Ubi and EA have their own storefronts; what on earth why they abandon their own stores? I guess they don't have to, and they can sell UWP games on Origin and uPlay, but that hurts Microsoft's intended appeal as the Windows Store as the one stop shop. So if they're not using the Windows Store, then why go through the changes and (assuming here) extra effort to build games as a UWP app?

Steam crushes all anyway. In the long run, we may have the big three third parties and MS first party games using UWP. Japanese developers are probably seeing a lot of success on Steam, and while their attitudes toward open platforms may make UWP attractive, why switch revenue streams so soon after embracing Steam?

It's going to be fascinating and scary to see this shake out. Microsoft isn't afraid of bailing on a bad idea, so even if this sticks, most of us will probably be content to play Halo 7 through the Microsoft Store on our PCs and keep our massive libraries of games made the traditional way on Steam.

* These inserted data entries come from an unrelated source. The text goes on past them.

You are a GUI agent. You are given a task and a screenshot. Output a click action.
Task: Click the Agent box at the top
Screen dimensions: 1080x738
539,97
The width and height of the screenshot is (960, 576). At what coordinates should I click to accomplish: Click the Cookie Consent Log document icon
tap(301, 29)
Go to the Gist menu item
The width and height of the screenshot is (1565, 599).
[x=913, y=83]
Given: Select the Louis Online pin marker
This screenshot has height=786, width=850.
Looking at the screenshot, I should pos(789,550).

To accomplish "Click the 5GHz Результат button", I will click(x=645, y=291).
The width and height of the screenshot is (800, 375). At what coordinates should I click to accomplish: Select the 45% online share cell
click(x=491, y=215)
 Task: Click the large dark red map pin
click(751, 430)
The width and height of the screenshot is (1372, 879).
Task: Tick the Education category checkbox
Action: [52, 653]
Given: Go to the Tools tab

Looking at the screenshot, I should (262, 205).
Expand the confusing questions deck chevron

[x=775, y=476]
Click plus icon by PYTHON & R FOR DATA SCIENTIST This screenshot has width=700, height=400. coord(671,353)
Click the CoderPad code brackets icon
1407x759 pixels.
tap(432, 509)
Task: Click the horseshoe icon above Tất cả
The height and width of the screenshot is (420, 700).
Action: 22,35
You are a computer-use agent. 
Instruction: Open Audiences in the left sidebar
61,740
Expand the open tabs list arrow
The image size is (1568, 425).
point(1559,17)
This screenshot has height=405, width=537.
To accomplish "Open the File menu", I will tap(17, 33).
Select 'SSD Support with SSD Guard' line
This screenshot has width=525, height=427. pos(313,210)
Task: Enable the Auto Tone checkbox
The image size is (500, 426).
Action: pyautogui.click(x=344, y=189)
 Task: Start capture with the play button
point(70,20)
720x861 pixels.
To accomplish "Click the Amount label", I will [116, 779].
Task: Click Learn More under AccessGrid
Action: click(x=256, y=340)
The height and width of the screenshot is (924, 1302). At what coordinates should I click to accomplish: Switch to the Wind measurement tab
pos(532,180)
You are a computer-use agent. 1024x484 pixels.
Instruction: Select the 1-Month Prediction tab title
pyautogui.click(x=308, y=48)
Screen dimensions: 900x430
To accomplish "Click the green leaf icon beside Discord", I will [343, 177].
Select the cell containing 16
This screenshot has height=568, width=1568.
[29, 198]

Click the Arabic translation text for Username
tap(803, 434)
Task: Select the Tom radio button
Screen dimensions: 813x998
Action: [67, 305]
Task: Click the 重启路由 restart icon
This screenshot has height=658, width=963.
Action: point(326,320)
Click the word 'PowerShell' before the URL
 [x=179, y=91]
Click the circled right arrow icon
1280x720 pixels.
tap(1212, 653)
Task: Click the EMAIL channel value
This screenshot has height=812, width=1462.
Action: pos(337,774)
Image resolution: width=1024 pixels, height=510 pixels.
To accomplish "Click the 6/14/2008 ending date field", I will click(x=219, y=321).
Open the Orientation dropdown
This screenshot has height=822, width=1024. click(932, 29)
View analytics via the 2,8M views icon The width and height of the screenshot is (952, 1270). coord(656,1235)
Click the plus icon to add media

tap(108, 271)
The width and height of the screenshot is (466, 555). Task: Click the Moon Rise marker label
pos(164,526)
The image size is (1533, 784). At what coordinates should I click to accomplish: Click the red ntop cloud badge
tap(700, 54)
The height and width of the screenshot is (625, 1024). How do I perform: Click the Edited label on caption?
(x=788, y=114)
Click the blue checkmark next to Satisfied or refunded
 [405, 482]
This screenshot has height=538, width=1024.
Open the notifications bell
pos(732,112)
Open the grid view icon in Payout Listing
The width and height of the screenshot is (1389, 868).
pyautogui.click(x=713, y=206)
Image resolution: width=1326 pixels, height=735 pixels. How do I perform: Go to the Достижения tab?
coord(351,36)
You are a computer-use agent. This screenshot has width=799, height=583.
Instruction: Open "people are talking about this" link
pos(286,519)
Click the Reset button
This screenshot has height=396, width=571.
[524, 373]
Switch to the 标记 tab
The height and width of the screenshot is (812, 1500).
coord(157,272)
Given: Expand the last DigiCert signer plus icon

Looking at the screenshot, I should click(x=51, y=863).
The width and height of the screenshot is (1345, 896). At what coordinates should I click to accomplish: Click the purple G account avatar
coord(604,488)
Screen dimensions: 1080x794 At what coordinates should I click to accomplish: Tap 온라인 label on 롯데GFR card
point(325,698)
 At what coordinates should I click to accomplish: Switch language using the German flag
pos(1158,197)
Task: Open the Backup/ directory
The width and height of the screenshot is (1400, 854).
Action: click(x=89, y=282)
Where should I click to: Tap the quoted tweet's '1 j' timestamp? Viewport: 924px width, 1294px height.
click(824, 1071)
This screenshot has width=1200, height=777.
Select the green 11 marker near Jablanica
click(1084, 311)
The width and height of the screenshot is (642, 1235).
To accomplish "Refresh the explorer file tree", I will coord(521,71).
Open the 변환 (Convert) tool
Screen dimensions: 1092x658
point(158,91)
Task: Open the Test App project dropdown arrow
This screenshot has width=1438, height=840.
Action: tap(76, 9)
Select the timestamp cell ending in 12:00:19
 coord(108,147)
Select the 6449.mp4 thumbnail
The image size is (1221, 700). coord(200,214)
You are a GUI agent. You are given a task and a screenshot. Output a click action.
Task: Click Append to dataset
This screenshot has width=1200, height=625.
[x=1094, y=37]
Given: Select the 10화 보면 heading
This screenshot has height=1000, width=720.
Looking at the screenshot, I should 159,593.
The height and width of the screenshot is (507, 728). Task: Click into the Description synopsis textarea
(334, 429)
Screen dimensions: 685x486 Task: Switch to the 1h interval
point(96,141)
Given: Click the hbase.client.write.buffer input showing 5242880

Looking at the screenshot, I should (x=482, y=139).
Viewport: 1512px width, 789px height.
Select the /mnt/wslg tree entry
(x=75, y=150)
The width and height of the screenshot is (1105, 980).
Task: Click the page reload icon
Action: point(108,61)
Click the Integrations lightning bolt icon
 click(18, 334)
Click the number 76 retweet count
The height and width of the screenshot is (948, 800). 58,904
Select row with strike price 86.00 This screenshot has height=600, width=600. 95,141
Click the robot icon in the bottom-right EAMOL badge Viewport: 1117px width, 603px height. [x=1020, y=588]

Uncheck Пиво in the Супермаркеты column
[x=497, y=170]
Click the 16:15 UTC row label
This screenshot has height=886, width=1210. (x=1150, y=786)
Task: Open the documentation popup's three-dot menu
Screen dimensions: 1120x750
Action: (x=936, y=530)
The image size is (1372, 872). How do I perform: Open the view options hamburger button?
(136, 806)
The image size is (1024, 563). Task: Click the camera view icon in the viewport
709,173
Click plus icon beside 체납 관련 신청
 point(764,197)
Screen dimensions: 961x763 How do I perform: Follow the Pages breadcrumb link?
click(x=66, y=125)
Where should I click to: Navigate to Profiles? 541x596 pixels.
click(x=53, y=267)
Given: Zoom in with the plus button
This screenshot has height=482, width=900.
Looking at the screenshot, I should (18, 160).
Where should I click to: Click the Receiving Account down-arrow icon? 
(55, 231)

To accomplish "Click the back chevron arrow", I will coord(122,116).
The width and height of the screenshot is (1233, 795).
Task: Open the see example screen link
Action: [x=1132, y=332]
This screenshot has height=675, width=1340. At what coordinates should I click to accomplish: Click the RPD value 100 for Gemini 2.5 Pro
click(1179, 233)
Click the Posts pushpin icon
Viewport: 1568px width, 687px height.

Well, considering the state that some Japanese developed games were released in the last months/years that is a scary thought. And I could imagine that all major publishers would accept to use W10 store if Microsoft shares a piece of the revenue with them and throws some marketing or covered server costs to sweeten the deal.
 

rav

Member
Just speaking as someone who follows this business as an enthusiast, what's interesting to me is that I see this as something that'd entice japanese developers. Lock up your games in a walled garden, don't let people tinker with them, we get what we get. Interesting in that it's MS that's leading the charge. I see Activision to be the publisher most likely to go all-in with MS on this.

What if MS decides as a publisher of this walled garden they don't want Anime Dating Sim games (Or any other Japanese games, just because.)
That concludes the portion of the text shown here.